SHORT TASK> Using the forum thread below, list every distinct username that appears as a post author, in order of first appearance.

SELECTED PASSAGE>
Please try again and let us know whether it works.


----------



## ardi4nto (Jul 7, 2011)

Stefan said:


> Please try again and let us know whether it works.


 
It works perfectly now,
Thank you Stefan!

-Ardianto


----------



## Stefan (Jul 7, 2011)

ardi4nto said:


> It works perfectly now,
> Thank you Stefan!
> 
> -Ardianto


 
Thank Clement, he built this whole part. All I did now was find the problem and then out-comment one line that was a fix for the old host (which is unnecessary on the new host and broke the perfectly good system there


----------



## tim (Jul 12, 2011)

Danish Special 2011 takes actually place in Denmark not in France.


----------



## Stefan (Jul 12, 2011)

tim said:


> Danish Special 2011 takes actually place in Denmark not in France.


 
Maybe being in France is why it's "Special".


----------



## Henrik (Jul 12, 2011)

Stefan said:


> Maybe being in France is why it's "Special".


 
Nope, its special because Odder is the organizer.

Location is here.


----------



## TMOY (Jul 13, 2011)

loool, I see what happened. The name "Lille Sverige Vej" got misinterpreted as the name of the city, and that's why according to the map the comp is supposed to happen in the French city of Lille...


----------



## tim (Jul 13, 2011)

TMOY said:


> loool, I see what happened. The name "Lille Sverige Vej" got misinterpreted as the name of the city, and that's why according to the map the comp is supposed to happen in the French city of Lille...


 






SCNR! 

See you at Czech Open.


----------



## irontwig (Jul 13, 2011)

Just in case someone's wondering "Lille Sverige Vej" means "Little Sweden Road".

SOURCE MATERIAL>
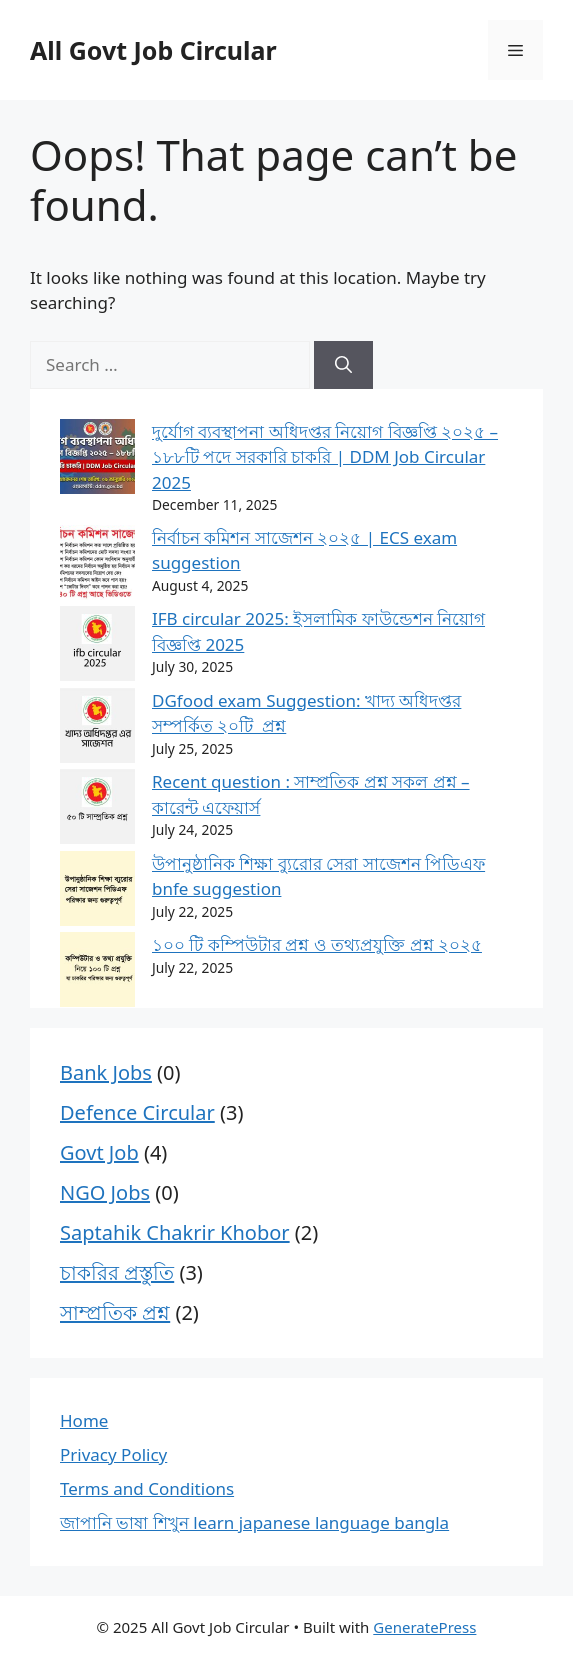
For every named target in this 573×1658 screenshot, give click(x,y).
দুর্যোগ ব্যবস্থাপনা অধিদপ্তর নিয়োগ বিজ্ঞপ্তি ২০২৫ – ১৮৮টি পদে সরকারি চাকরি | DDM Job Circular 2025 (325, 457)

RESULT> ardi4nto, Stefan, tim, Henrik, TMOY, irontwig